Difference between set off, show off, and flatter How are they different in the following sentence? That blouse sets off/shows off/flatters the blue of her eyes.
Jul 3, 2014 1:55 PM
Answers · 6
The distinctions are subtle. To me, "flatter" conveys a sense of "making something look better than it is." "Shows off" means "deliberately calling attention to something." "Sets off" means "calling attention to something in a specific way: by framing it or contrasting it with something else. "Flatter:" "Oliver Cromwell gave his famous order for less flattery and more accuracy when he told Samuel Cooper to paint his picture 'warts and all.'" "Portrait photographers flatter their subjects by using lenses and settings that are not perfectly sharp." "Show off:" "Even on a chilly day, he wears short sleeves to show off his muscular arms." "Set off:" "She likes to set off the color of her red hair by wearing green clothing."
July 3, 2014
It's good that you're asking these questions - the only way to progress is to notice the finer differences.
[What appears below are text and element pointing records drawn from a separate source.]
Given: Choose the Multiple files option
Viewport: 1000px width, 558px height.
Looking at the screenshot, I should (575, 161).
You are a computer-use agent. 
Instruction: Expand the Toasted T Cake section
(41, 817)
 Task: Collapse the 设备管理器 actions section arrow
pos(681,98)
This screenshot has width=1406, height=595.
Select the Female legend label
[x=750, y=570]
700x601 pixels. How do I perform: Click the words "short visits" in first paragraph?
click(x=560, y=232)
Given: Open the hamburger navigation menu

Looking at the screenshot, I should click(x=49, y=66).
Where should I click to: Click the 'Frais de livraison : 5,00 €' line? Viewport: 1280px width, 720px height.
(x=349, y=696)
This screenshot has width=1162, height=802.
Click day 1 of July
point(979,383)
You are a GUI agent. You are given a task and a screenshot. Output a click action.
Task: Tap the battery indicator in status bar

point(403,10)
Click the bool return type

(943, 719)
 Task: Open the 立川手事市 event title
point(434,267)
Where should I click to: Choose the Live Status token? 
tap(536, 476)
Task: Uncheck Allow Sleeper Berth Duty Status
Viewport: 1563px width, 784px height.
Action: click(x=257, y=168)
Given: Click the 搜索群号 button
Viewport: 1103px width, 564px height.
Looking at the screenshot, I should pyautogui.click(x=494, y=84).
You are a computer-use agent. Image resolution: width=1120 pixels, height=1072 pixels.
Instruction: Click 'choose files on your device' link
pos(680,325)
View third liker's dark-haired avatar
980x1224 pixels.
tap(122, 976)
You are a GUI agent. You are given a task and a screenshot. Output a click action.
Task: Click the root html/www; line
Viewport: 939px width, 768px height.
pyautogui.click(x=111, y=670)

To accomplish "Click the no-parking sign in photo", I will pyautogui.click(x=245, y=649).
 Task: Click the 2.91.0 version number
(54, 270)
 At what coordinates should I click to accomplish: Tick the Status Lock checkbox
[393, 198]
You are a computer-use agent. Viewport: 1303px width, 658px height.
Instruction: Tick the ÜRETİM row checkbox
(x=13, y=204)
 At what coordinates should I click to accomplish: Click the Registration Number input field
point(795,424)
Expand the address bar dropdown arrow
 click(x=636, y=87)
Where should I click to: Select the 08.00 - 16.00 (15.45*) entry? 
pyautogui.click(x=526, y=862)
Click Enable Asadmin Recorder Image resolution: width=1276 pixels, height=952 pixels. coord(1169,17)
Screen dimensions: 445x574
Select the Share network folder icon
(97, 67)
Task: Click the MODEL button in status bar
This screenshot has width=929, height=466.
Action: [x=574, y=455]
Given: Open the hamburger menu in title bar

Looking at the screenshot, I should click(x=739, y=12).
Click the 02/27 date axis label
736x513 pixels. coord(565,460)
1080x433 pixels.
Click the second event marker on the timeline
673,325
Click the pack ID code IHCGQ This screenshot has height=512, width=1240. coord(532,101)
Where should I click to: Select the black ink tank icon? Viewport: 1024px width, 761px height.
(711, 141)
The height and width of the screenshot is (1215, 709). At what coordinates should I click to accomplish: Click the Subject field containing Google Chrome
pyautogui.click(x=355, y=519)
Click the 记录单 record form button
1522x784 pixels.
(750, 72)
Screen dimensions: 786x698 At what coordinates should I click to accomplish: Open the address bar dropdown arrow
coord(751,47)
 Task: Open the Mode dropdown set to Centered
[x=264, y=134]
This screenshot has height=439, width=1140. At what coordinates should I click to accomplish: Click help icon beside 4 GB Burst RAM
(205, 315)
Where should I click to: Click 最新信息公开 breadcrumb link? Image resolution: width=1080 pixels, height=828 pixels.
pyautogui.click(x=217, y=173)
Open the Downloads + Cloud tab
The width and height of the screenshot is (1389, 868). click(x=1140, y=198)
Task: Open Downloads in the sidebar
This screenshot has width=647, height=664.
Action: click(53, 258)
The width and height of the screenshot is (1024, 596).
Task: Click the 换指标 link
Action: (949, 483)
When you use "A sets off B", I think the colour of A is quite different to B, but A makes me aware of the colour of B. It's about contrast. For "A shows off B", I think A and B are similar colours (and you realise how blue her eyes are). It's about accentuation. For "A flatters B", the difference is less clear. Either the colours are similar or they contrast, but in some way they match, and we notice her blue eyes.
July 3, 2014
I suspect any English speaker would know what you meant if you used any of the three phrases. Another common phrase when expressing such a thing is 'That blouse really makes her eyes pop!' Which is to say that it looks really great in combination with the colour of her eyes. Hope this helps.